» **THINGS TO DO**:
1. Rewrite the paragraph beginning "One month after the sixth infusion of infliximab" from the case report on Listeria meningitis more briefly, keeping its main facts.
2. From the case report on Listeria meningitis, output the passage between "The patient, a" and "every 8 weeks.", inclusive.
3. Pick up the case report on Listeria meningitis from where it stops and continue it.

Glück and colleagues recently reported 2 interesting cases of Listeria monocytogenes infection possibly associated with infliximab therapy (1). Only 4 cases of Listeria meningitis have been reported in the literature, 2 of which occurred in patients with Crohn's disease (2, 3). We now report an additional case.
The patient, a 57-year-old white man with an 8-year history of psoriatic arthritis, developed Listeria meningitis after receiving a sixth infusion of infliximab. His medical conditions included coronary artery disease, atrial fibrillation, arterial hypertension, and latent nonactive chronic infection with the hepatitis C virus. He was being treated with oral methotrexate (15 mg/week), prednisone (10 mg/day), and indomethacin, with good tolerance but only a partial response to the arthritis symptoms. Therefore, we initiated infliximab therapy at 3 mg/kg, with infusions given at 0, 2, and 6 weeks, and then every 8 weeks.
One month after the sixth infusion of infliximab, the patient suddenly developed headache and disorientation. He was admitted to the emergency department with a 12-hour history of vomiting, fever (up to 39°C), and bradypsychia without meningeal signs. A cerebral computed tomography scan did not show any abnormalities. The patient underwent lumbar puncture, and the results were consistent with acute meningitis. Broad-spectrum antibiotic therapy that included ampicillin was started, and the patient was admitted immediately to the critical care unit. On the second day, the presence of L monocytogenes in the cerebrospinal fluid culture was confirmed. The patient made excellent progress with appropriate treatment and was discharged without neurologic sequelae after 1 month.
To our knowledge, in addition to the 2 patients with RA who were recently described by Glück et al (1), only 2 other cases of Listeria infection related to infliximab therapy in patients with Crohn's disease have been reported (2, 3). This is the first reported case of Listeria meningitis in a patient with psoriatic arthritis that is closely related to infliximab therapy.

» **INFORMATION PROVIDED**:

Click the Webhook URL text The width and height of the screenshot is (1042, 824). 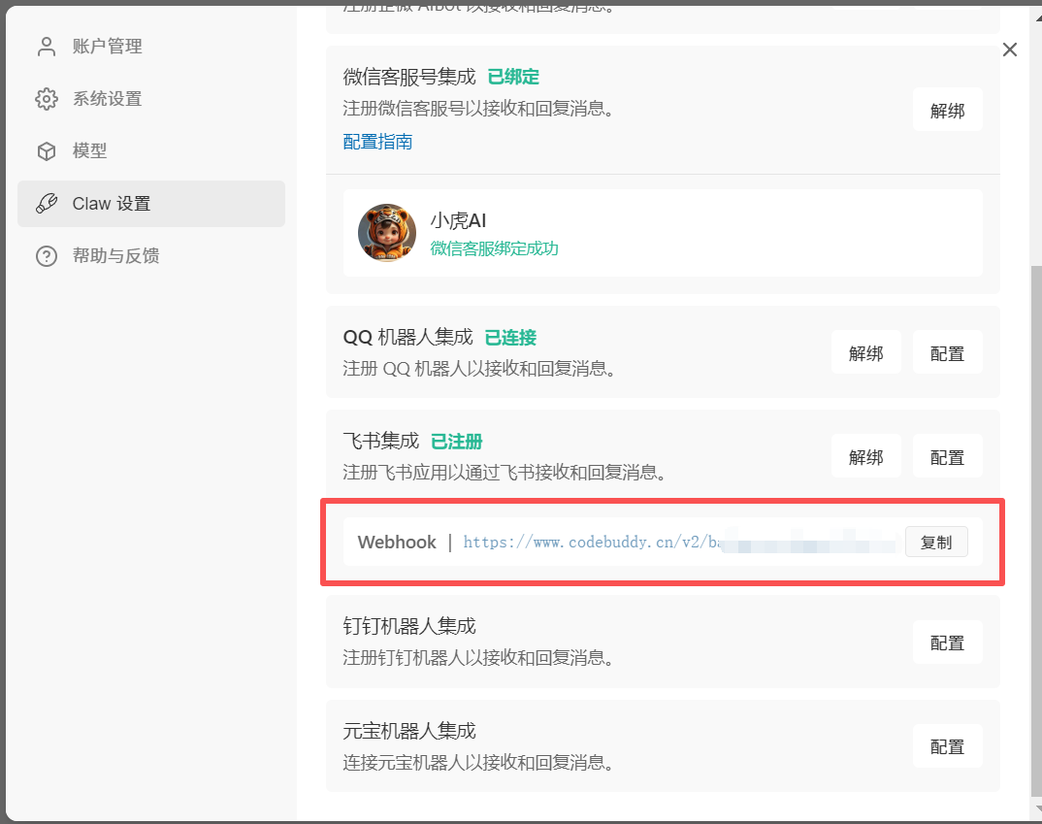coord(592,543)
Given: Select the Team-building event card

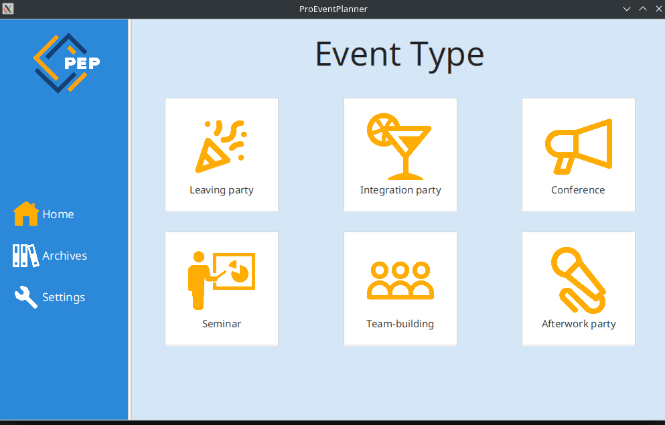Looking at the screenshot, I should pyautogui.click(x=400, y=288).
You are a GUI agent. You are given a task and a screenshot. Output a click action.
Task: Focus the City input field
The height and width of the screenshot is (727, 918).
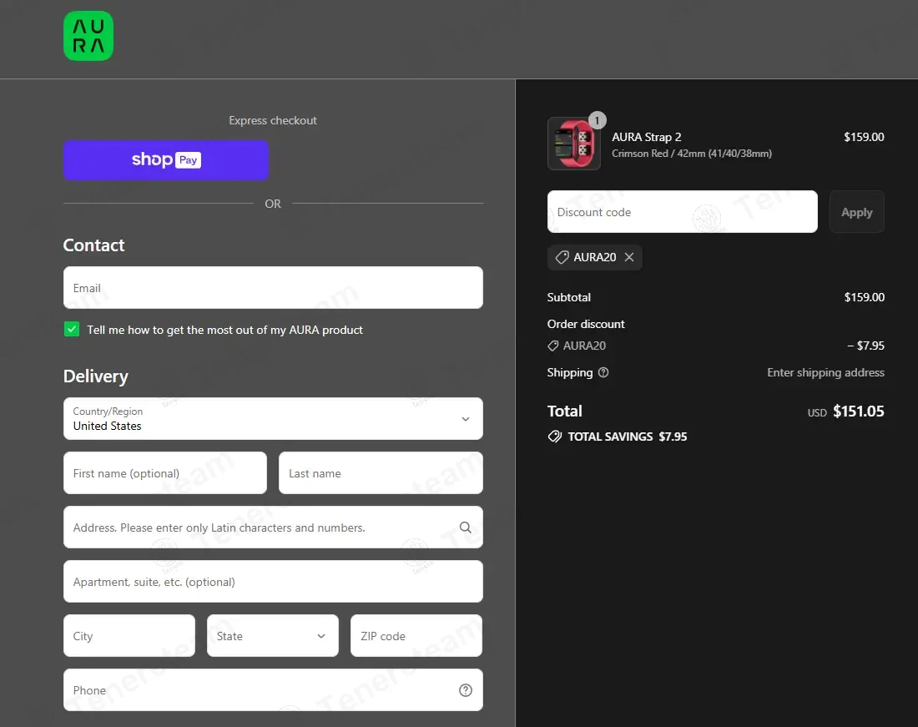pyautogui.click(x=129, y=636)
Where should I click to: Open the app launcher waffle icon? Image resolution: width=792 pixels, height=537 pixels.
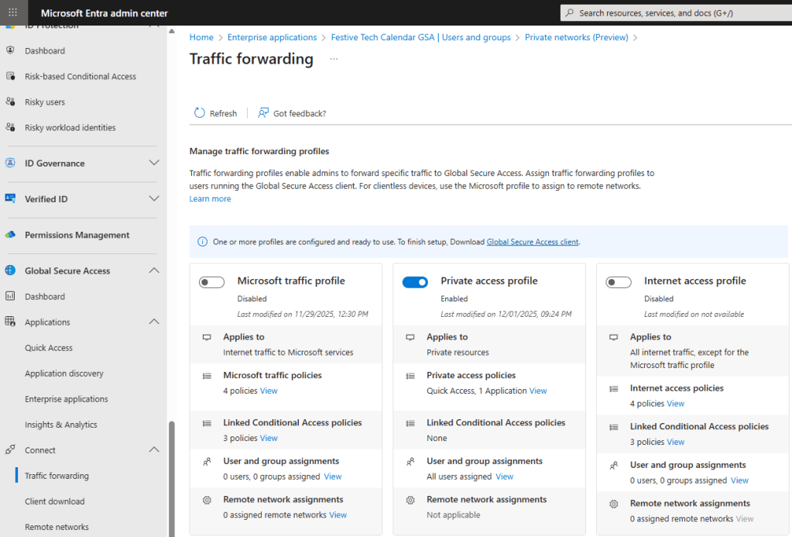point(12,13)
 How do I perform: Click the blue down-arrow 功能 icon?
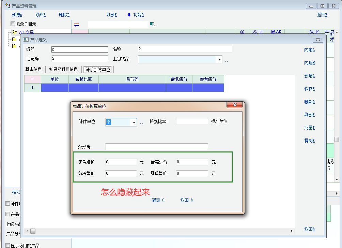click(129, 15)
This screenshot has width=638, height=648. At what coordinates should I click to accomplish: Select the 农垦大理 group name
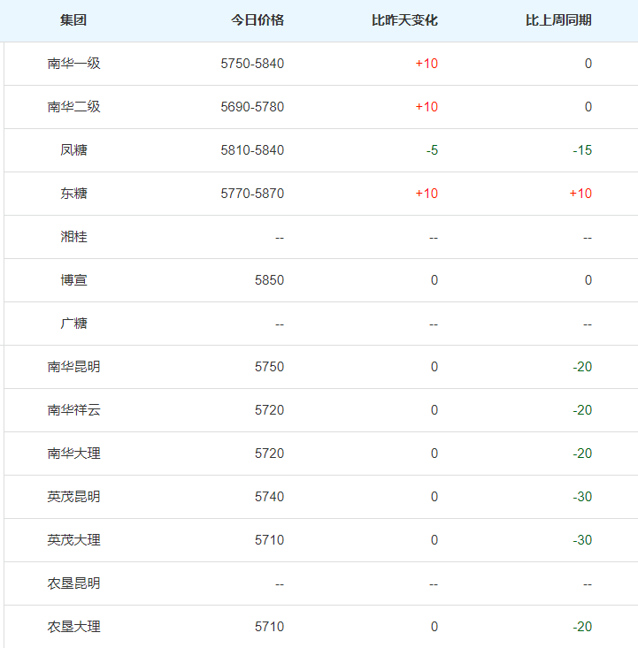coord(73,627)
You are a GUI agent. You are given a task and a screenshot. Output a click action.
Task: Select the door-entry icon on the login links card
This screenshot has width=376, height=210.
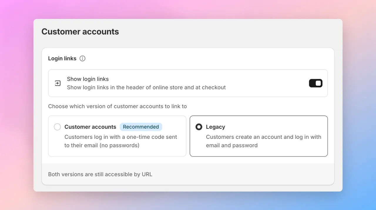(58, 83)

» **RESULTS FOR THE EXERCISE**:
1. A month after his sixth infliximab infusion, the patient suddenly developed headache and disorientation. He arrived at the emergency department after 12 hours of vomiting, fever up to 39°C, and bradypsychia, without meningeal signs. A cerebral CT scan was normal, but lumbar puncture indicated acute meningitis. He was started on broad-spectrum antibiotics including ampicillin and admitted to critical care. On day two, cerebrospinal fluid culture confirmed L monocytogenes. He responded well to treatment and was discharged after 1 month with no neurologic sequelae.

2.
The patient, a 57-year-old white man with an 8-year history of psoriatic arthritis, developed Listeria meningitis after receiving a sixth infusion of infliximab. His medical conditions included coronary artery disease, atrial fibrillation, arterial hypertension, and latent nonactive chronic infection with the hepatitis C virus. He was being treated with oral methotrexate (15 mg/week), prednisone (10 mg/day), and indomethacin, with good tolerance but only a partial response to the arthritis symptoms. Therefore, we initiated infliximab therapy at 3 mg/kg, with infusions given at 0, 2, and 6 weeks, and then every 8 weeks.

3.
Moreover, according to the Web site of the US Food and Drug Administration (FDA) (Accessed Oct. 12, 2002. URL: www.fda.gov.ohrms/dockets/ac/01/briefing/3379b2_01_3-CBER.tables.pdf), a total of 11 cases of L monocytogenes infection occurring after infliximab infusions have been reported; we have not found these cases published elsewhere. Unfortunately, 4 of these 11 patients died of Listeria sepsis. Life-threatening listeriosis may be a real complication of immunotherapy using tumor necrosis factor (TNF) blockers, and this type of infectious disease could be more frequent than we expect. TNFα is truly involved in the murine defense against L monocytogenes (4), and TNF-blocking therapy might enhance the susceptibility of the central nervous system to infection with this agent. However, the specific mechanism by which TNFα and other cytokines exert their effect against Listeria infection remains unclear.
In conclusion, we must be aware of both the crucial role that TNF plays against serious pathogens and the possibility of Listeria meningitis in a patient treated with infliximab in whom an infectious neurologic disorder develops. In fact, after reviewing the FDA data, we believe that this, in addition to tuberculosis, could be a frequent infliximab-related opportunistic infection.